Somebody in recent years has set up a website called CO-CURE, which has nothing to do with the original CO-CURE list or the original website that was associated with it, which was let lapse.

The archives of CO-CURE can still be read by anyone here:
https://listserv.nodak.edu/archives/co-cure.html

I still think it could be a useful resource to find items from the 1990's and 2000's that haven't been archived on the Internet. I still sometimes do the odd search for items there.
 
Somebody in recent years has set up a website called CO-CURE, which has nothing to do with the original CO-CURE list or the original website that was associated with it, which was let lapse.

Thanks for clarifying that, @Tom Kindlon. I'm relieved to know the site is nothing to do with you. I didn't like to say when I wasn't sure, but it's really not good. It might be worth adding something to the video notes dissociating yourself from that website.
 
Somebody in recent years has set up a website called CO-CURE, which has nothing to do with the original CO-CURE list or the original website that was associated with it, which was let lapse.

Just of curiosity, is the unaffiliated CO-CURE website the same one to which a link is supplied in the email list, www.co-cure.org?

I wonder why they decided not to supply a direct link to the NODAK archive instead of this rather naff website? It probably doesn't really matter, as I suspect most of those who're still signed up to the mailing list are old-timers well used to seeing duff information, but still...

[ETA: the link I'm talking about is in the final sentence at the bottom of the image.]

Screenshot 2020-10-19 at 15.08.40.png
 
Just of curiosity, is the unaffiliated CO-CURE website the same one to which a link is supplied in the email list, www.co-cure.org?

I wonder why they decided not to supply a direct link to the NODAK archive instead of this rather naff website? It probably doesn't really matter, as I suspect most of those who're still signed up to the mailing list are old-timers well used to seeing duff information, but still...

[ETA: the link I'm talking about is in the final sentence at the bottom of the image.]

View attachment 12261
Unfortunately I can't change the footer, nor do I think there is anyone alive who can.

I did post at least one message to the list at some stage to point out that a new website had been set up at the link that wasn't associated with the list.
 
Unfortunately I can't change the footer, nor do I think there is anyone alive who can.

I did post at least one message to the list at some stage to point out that a new website had been set up at the link that wasn't associated with the list.
For my sins, I sometimes get complaints that people can’t unsubscribe at the link including one this weekend; I am able to tell them how to unsubscribe.
Also there have been some complaints that people’s messages haven’t been approved despite the fact that I don’t see their submissions. What fun.
 
Before social media, mailing lists were arguably the main way information was distributed in the ME/CFS community.

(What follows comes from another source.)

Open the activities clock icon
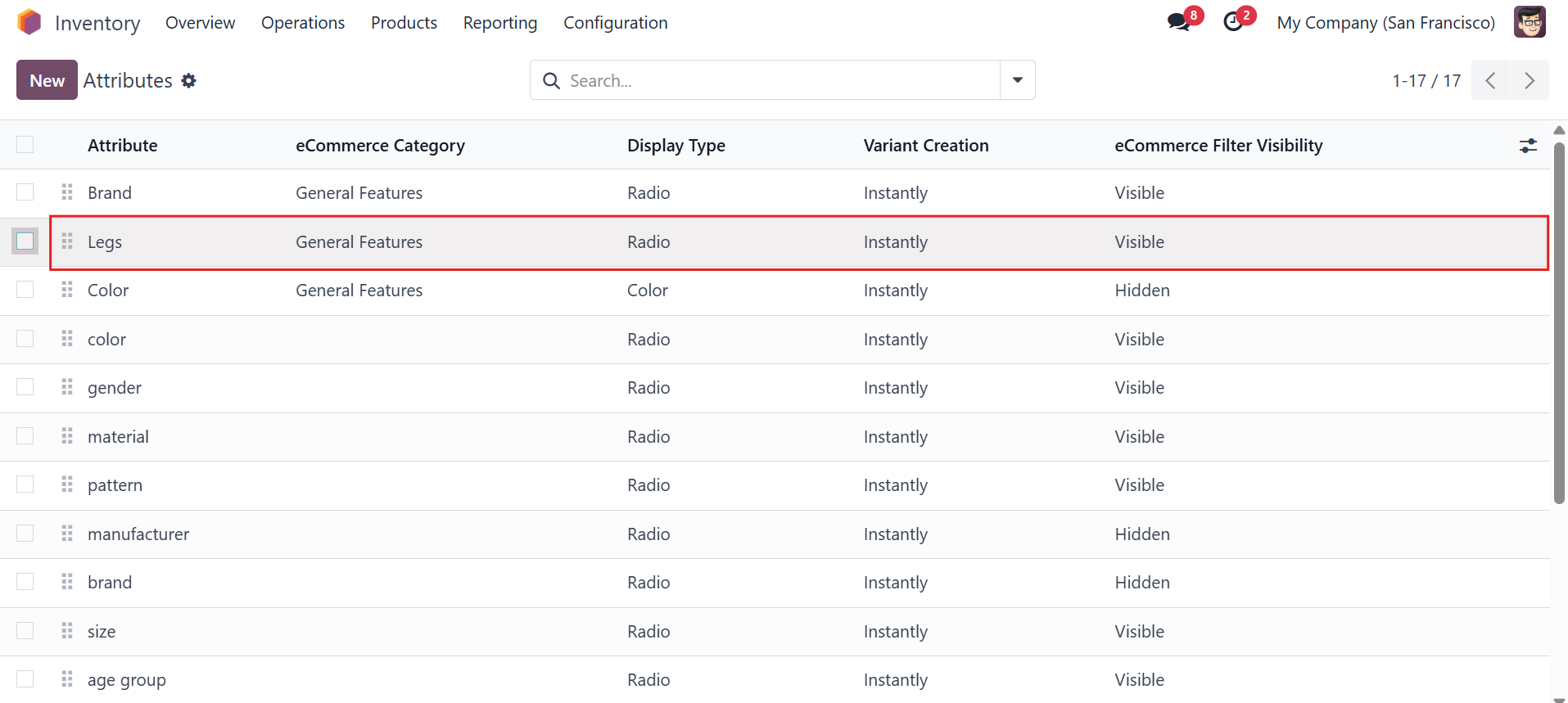This screenshot has height=703, width=1568. click(x=1233, y=22)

Co-Cure was arguably the most important list in the late 1990s and for much of the 2000's. It wasn't designed for discussion, but stand-alone posts so it was generally acceptable to forward messages from CO-CURE to order discussion lists, which happened a lot.

There were a team of moderators, who worked to moderate messages and lots of people made submissions.

Eventually, the system started to break down. Some of us were given the power to approve our own posts.
Unfortunately then the list owner, Ray Colliton, passed away, and the list now has no list owner or even moderators. So it has largely fallen away with only a handful of us making submissions.

Somebody in recent years has set up a website called CO-CURE, which has nothing to do with the original CO-CURE list or the original website that was associated with it, which was let lapse.

The archives of CO-CURE can still be read by anyone here:
https://listserv.nodak.edu/archives/co-cure.html

I still think it could be a useful resource to find items from the 1990's and 2000's that haven't been archived on the Internet. I still sometimes do the odd search for items there.